Published on March 18, 2010 at 5:21 AM · No Comments

The hippocampus, a part of the brain essential for memory, has long been known to "replay" recently experienced events. Previously, replay was believed to be a simple process of reviewing recent experiences in order to help consolidate them into long-term memory. However, University of Minnesota Medical School researcher A. David Redish, Ph.D., along with his colleagues Anoopum Gupta and David S. Touretzky, Ph.D., from the Center for the Neural Basis of Cognition at Carnegie Mellon University, and Matthijs van der Meer, Ph.D., also at the University of Minnesota, have discovered that the replay function of the hippocampus is actually a much more complex, cognitive process.

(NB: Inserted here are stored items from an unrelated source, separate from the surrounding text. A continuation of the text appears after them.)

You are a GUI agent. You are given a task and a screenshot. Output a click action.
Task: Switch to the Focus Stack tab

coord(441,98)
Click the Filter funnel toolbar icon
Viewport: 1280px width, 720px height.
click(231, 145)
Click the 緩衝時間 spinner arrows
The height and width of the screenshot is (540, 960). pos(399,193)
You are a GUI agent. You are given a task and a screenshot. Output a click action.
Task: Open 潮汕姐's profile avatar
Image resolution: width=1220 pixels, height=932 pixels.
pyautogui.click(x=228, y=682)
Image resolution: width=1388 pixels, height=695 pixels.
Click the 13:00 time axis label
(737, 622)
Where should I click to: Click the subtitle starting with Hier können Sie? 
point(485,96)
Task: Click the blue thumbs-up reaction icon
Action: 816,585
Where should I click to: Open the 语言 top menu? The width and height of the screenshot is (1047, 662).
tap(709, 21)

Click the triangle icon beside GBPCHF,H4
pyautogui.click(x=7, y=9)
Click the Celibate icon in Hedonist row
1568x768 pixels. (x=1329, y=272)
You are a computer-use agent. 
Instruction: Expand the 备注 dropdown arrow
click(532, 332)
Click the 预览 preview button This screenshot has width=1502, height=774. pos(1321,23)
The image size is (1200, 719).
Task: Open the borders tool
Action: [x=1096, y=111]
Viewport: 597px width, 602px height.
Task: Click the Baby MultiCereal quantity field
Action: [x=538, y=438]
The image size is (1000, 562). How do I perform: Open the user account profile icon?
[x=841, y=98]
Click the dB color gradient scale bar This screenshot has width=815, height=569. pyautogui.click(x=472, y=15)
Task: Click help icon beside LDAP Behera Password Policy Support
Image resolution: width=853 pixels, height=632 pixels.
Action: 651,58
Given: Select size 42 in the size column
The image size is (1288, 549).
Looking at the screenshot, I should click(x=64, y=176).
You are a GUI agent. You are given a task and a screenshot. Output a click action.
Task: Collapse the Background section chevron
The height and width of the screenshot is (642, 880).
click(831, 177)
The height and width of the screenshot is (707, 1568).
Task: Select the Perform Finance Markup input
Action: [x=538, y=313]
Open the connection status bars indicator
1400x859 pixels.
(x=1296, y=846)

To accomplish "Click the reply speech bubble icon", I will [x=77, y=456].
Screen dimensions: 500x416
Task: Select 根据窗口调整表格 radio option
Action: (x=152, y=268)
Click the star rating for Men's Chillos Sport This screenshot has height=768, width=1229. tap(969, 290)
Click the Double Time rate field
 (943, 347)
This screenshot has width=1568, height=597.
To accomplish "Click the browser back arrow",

This discovery gives insight into the decision-making process and Redish hopes that this insight will help researchers learn more about what is happening in the brain when this decision-making process goes wrong.

By studying brain activity in rats, Redish, Gupta, and colleagues discovered that the information played out during this replay process depends on the task the animal is facing. They found that it was not the more recent experiences that were played back in the hippocampus, but instead, the animals were most frequently playing back the experiences they had encountered the least. They also discovered that some of the sequences played out by the animal were ones they had never before experienced. These observations suggest that this hippocampal process plays an important role in an animal's active learning process and may also play a role in maintaining the animal's internal representation of the world, or its cognitive map.

"The point of the cognitive map is flexibility. It gives animals the ability to plan novel paths within their environment," said Redish. "This replay process may be an animal's way of learning how the world is interconnected, so it can plan new routes or paths."

Redish and his team have been studying decision-making in rats by putting electrode "hats" on the animals and recording their brain activity. The hats detect when individual neurons in the brain fire. Certain neurons, called place cells, fire in response to the animal's current physical location and create the animal's internal, cognitive map of their environment. Through their study of the animal's brain activity, Redish and his team can identify where the rat is located simply by observing which place cells are firing.